_PROVIDED INFORMATION:_
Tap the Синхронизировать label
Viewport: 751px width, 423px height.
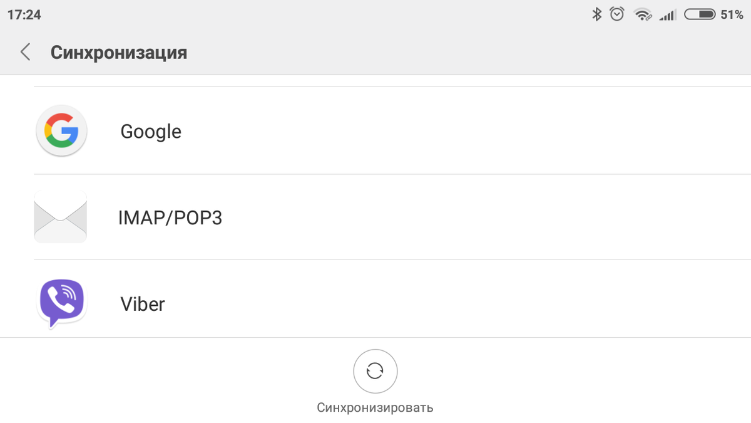[x=375, y=407]
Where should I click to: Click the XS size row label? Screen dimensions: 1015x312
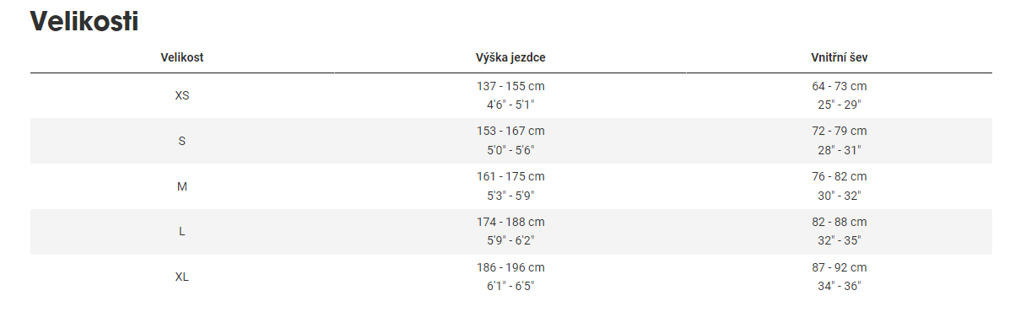pyautogui.click(x=182, y=95)
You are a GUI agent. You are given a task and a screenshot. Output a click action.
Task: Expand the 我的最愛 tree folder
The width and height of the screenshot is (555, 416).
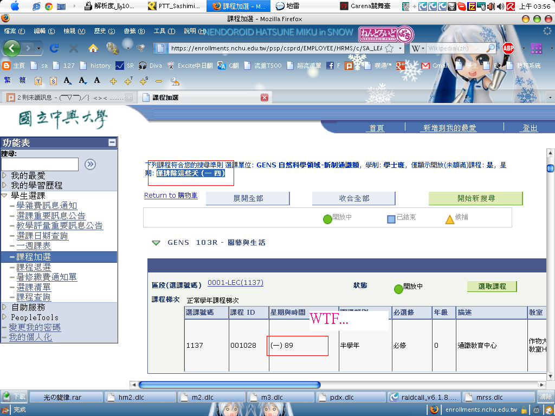point(5,176)
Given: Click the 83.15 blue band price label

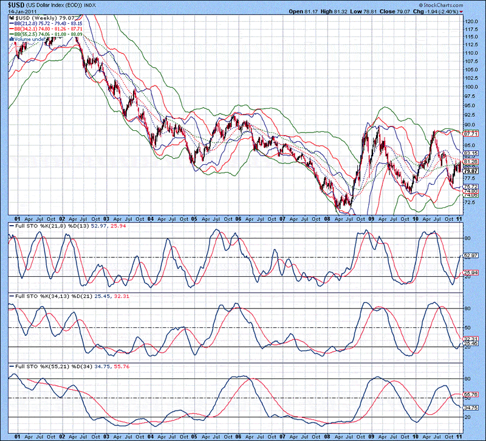Looking at the screenshot, I should tap(470, 153).
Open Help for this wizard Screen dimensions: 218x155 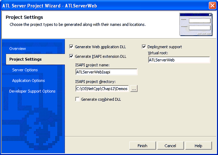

_TASK REQUIREMENTS:_ Only exact repeats of the lines from the one containing "Given: Click the 83.15 blue band price label" through the end of the listing above are wanted here; pictures are not.

_SOLUTION TO THIS EXERCISE:_
Given: Click the 83.15 blue band price label

Looking at the screenshot, I should tap(470, 153).
Open Help for this wizard Screen dimensions: 218x155 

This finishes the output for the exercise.